Excerpted passage:

A few months ago I reached a landmark in my personal history of film watching. I hit 1,000 films viewed. This seemed significant if not trivial, but I was in the middle of finishing my book, so a blog post that would entertain me more than anyone else was put on the backburner. Thirty movies later I have decided to revisit the topic ever so briefly. Let’s first rewind to the moment I decided it was a crucial practice to record every movie I had ever seen. Circa 2001, I am 14 years old and for whatever reason decided that my progeny needed to be privy to the movie titles that had been absorbed throughout my life. I started with all the movies in my house, and then attempted an alphabetical list to help remind me of random movies I had seen over the years. Within a few hours my list grew to several hundred titles. Obviously there are movies from my childhood that I will never remember, but that is okay. Ever since that fateful day, I have not gone to the cinema, rented a Redbox, pirated a movie, or seen a documentary without recording it.

I know what you are thinking. Besides satisfying my own maniacal urges to write down everything that happens in my life, what is the bloody point? To me, the purpose of this practice is threefold. One, as with anything else, the more I write things down, the more I remember them. Ergo, anytime I hear a movie title thrown out there, I am rarely wondering if I have seen it or not. When others are quibbling about which sub-par movie Nicholas Cage was in last year, I am usually able to recall the title, and elicit a warning concerning the terrible plot and mediocre cinematography.

Dataset section:
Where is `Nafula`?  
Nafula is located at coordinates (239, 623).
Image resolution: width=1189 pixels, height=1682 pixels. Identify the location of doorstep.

Required task: Please reproduce the passage about logging every film watched, from "I know what" up to and including "and mediocre cinematography.". The material above plays no part in this.

Exercise solution:
I know what you are thinking. Besides satisfying my own maniacal urges to write down everything that happens in my life, what is the bloody point? To me, the purpose of this practice is threefold. One, as with anything else, the more I write things down, the more I remember them. Ergo, anytime I hear a movie title thrown out there, I am rarely wondering if I have seen it or not. When others are quibbling about which sub-par movie Nicholas Cage was in last year, I am usually able to recall the title, and elicit a warning concerning the terrible plot and mediocre cinematography.